Convert every line of the items below into a Markdown table with two columns, Row and Text. Number the rows in order and leave out blank lines.

::::::

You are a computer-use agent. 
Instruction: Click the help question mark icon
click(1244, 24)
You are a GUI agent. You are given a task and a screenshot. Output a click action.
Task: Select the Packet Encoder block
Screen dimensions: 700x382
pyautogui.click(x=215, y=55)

::::::

| Exercise response |
| Row | Text |
|---|---|
| 1 | You are a computer-use agent.  |
| 2 | Instruction: Click the help question mark icon |
| 3 | click(1244, 24) |
| 4 | You are a GUI agent. You are given a task and a screenshot. Output a click action. |
| 5 | Task: Select the Packet Encoder block |
| 6 | Screen dimensions: 700x382 |
| 7 | pyautogui.click(x=215, y=55) |